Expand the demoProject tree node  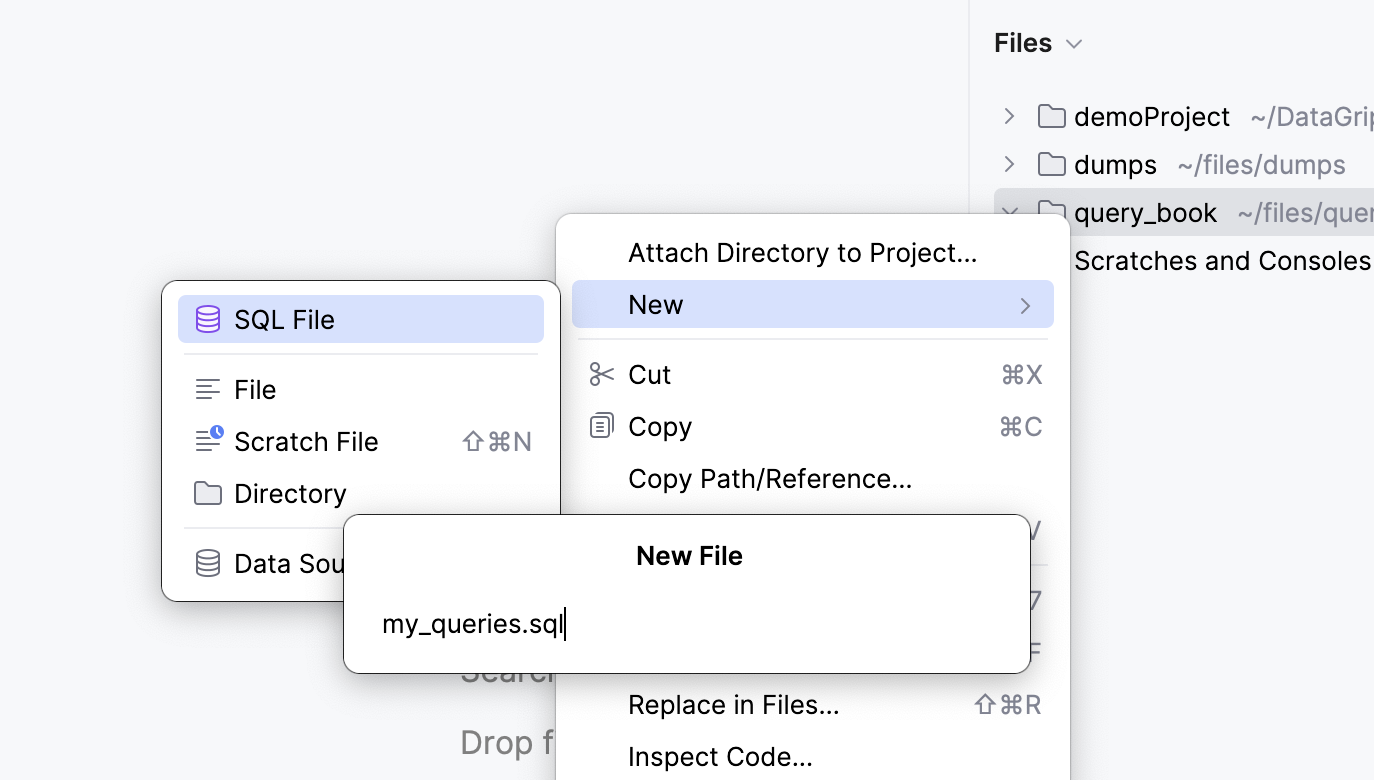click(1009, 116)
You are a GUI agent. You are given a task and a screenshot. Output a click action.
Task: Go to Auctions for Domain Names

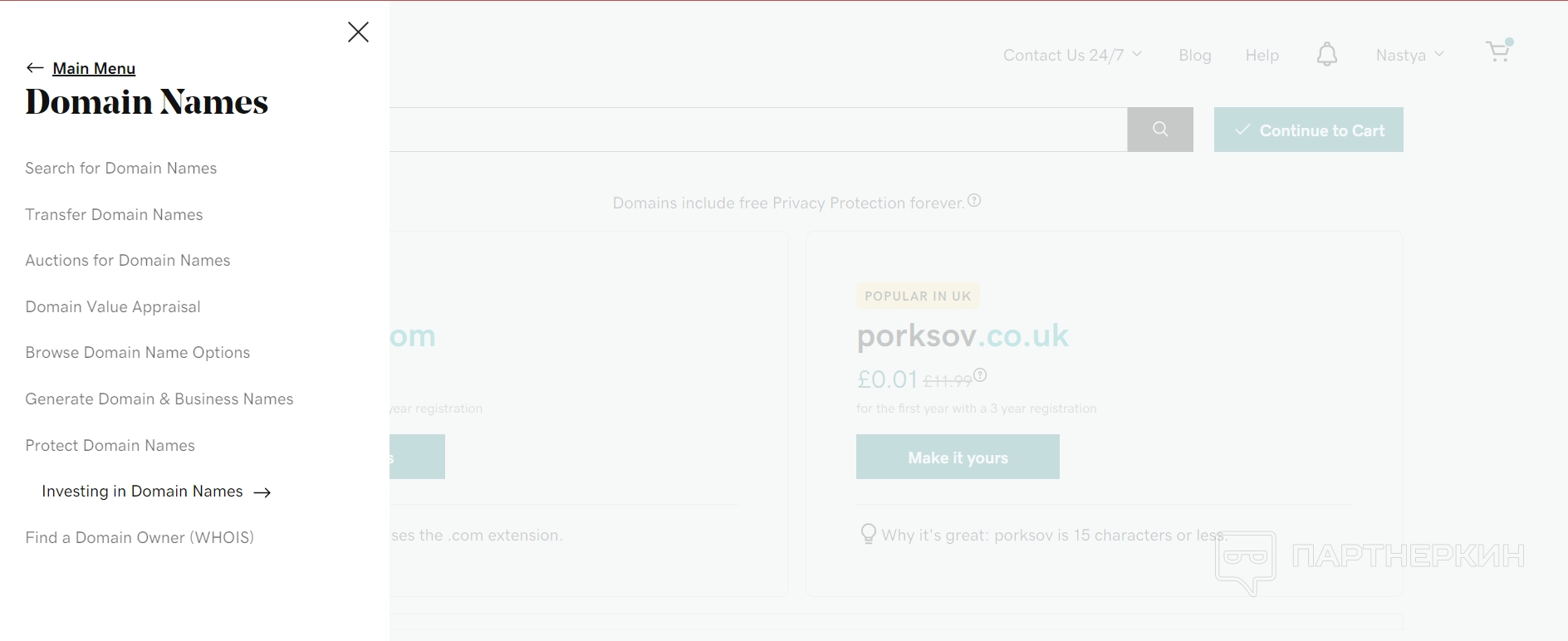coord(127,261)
==
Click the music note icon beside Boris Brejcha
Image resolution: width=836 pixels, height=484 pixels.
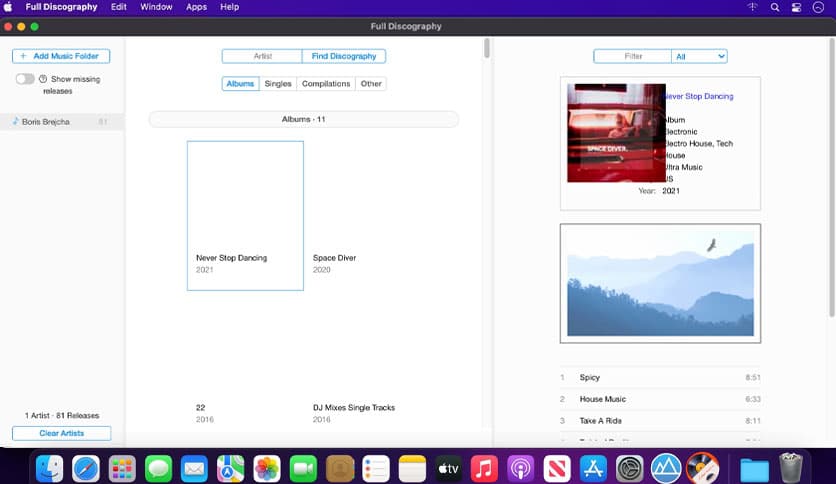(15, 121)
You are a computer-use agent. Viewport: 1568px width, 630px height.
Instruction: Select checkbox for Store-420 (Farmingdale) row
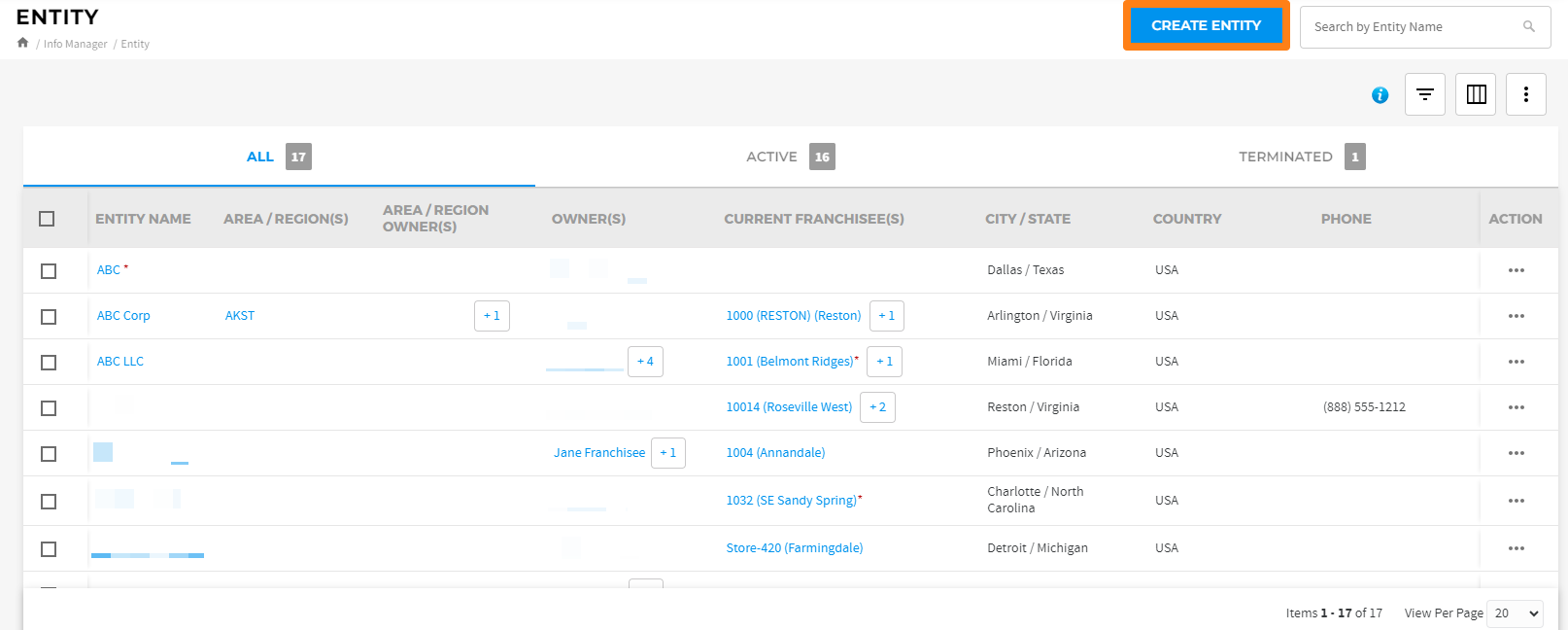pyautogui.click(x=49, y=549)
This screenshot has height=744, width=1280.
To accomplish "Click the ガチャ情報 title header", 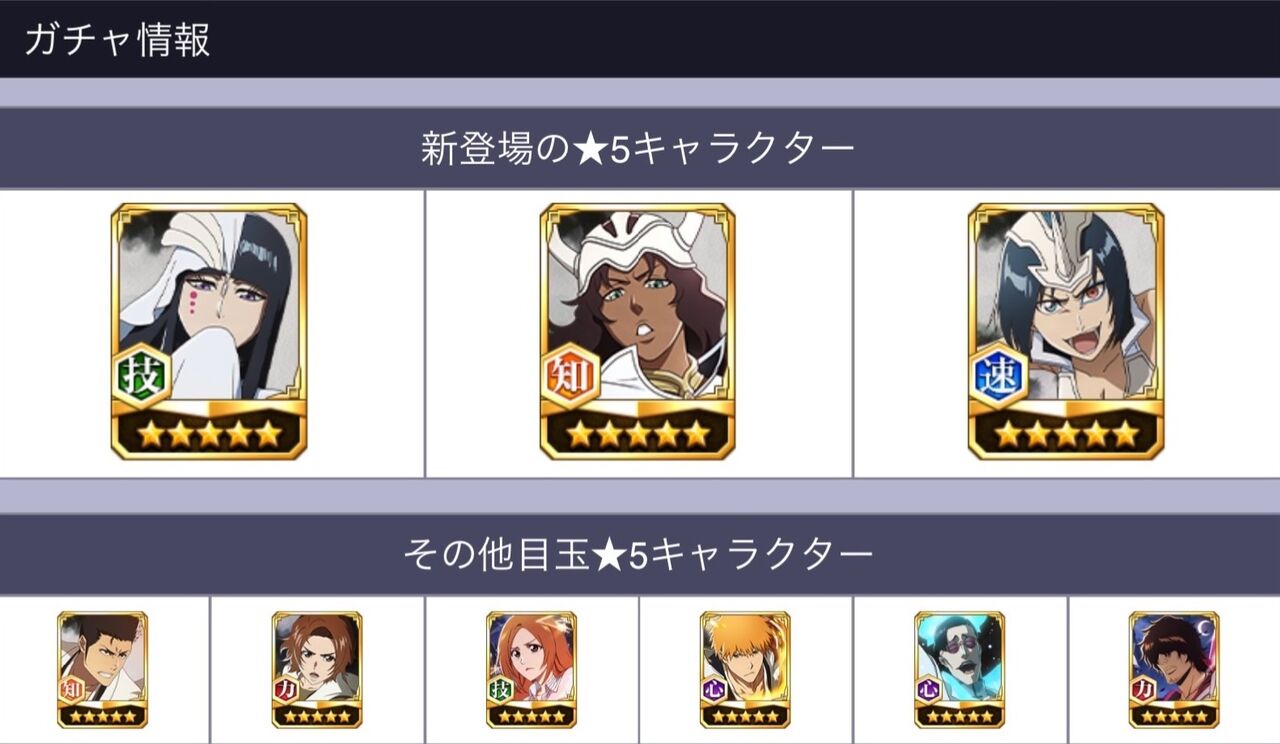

* About this task
Look back over the records above. Reproduce exactly everything from the line with "This screenshot has height=744, width=1280." down to the line with "the ガチャ情報 title", inclusive, and leave the pictures out.

* Response to this exercise
This screenshot has height=744, width=1280.
To accomplish "Click the ガチャ情報 title header", 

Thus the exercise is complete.